Creative Leadership
Cultures of innovation can be exciting and inspirational, they can also be volatile and high-risk.
What are some initial steps I can take to build trust & cultivate creativity?
I.
Understand varied communication styles
While the common perception is that you have to be extroverted to thrive in collaborative environments, the reality is that group work can be draining for introverted team members. Understanding verbal and non-verbal processors, and providing avenues of support and guidance in preferred channels cultivates openness confidence in communication.
II.
Create individual and team habits that foster trial & error
Apart from more structured professional development roadmaps, milestones, and traditional ways of tracking performance, creating habits and behaviors around creative play can maintain the joy of making, and shift the trial and error of creative solutioning from an arduous and iterative process, to a fun and engaging routine.
III.
Acknowledge and prepare for volatility
For those with experience in design innovation, you will know that many projects that are initiated hit the cutting room floor, and many good ideas may never see the light of day. This process of locating a success path that works well for both your client and your team is rarely a straight line between point a and point b.
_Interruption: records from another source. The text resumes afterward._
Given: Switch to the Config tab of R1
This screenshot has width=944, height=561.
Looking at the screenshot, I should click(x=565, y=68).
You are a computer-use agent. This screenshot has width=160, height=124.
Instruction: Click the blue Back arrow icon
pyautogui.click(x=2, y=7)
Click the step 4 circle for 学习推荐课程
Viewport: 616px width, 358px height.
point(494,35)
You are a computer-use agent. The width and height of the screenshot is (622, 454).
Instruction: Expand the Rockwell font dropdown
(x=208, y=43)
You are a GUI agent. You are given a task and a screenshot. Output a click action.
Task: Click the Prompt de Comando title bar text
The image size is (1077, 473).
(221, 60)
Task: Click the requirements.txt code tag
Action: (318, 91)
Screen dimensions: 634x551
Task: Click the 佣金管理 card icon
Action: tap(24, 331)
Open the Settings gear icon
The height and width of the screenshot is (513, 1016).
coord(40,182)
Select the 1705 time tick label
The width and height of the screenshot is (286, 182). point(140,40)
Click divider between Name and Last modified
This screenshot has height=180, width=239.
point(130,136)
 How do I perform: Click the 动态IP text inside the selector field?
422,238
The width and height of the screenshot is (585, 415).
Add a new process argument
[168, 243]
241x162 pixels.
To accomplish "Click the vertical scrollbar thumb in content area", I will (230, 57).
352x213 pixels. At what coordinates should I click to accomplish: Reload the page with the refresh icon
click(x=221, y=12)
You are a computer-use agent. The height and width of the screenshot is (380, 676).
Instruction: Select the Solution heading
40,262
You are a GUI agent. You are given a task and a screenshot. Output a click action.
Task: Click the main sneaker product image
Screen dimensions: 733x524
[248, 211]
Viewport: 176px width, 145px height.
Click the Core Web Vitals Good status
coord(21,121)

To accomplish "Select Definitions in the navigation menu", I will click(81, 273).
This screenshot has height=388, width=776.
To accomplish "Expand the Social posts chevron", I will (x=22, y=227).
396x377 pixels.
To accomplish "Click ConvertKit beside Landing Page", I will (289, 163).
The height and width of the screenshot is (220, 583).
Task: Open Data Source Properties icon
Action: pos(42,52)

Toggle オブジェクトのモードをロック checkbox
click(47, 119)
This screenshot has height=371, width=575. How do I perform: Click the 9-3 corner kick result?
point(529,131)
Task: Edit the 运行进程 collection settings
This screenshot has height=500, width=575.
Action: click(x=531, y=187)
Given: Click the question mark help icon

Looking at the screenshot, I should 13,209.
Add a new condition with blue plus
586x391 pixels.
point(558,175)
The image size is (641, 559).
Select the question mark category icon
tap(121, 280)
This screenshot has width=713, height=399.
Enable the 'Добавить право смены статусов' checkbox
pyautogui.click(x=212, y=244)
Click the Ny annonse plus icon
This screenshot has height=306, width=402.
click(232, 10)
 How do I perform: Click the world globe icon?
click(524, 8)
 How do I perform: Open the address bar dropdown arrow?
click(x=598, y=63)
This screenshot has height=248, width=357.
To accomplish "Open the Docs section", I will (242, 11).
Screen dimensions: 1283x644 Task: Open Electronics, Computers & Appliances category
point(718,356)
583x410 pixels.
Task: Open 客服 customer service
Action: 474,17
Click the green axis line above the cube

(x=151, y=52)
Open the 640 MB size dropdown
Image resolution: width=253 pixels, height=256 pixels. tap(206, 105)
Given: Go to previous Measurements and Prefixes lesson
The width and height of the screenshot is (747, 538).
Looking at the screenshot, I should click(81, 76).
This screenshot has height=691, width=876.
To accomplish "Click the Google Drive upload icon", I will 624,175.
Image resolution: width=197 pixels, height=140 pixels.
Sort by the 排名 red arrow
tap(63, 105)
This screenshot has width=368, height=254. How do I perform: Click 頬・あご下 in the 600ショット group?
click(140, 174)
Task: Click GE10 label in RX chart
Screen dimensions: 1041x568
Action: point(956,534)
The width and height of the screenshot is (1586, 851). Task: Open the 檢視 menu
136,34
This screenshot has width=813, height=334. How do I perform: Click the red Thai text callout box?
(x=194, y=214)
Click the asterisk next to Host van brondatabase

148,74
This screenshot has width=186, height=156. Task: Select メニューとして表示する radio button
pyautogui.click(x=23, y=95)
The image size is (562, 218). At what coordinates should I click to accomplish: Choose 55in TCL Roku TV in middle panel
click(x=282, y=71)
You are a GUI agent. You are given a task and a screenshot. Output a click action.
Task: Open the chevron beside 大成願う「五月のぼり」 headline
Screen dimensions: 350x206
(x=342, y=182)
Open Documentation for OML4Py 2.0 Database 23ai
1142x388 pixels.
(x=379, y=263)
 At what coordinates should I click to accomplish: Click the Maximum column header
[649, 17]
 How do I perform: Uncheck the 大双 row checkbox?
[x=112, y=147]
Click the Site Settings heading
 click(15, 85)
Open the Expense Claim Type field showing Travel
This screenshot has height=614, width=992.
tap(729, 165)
Because of this, ideating and maintaining resilience is sometime challenging for younger team members. In addition to traditional techniques of production and digital asset management, it's important to acknowledge and leveraging good ideas as they arise and cultivate them both for best practices among individual designers and for the creative capital that is produced organization-wide.
"Our role as creative leaders is to set the stage. Not perform on it."
– Linda Hill
Wallace Brett Donham Professor Business Administration Harvard Business School.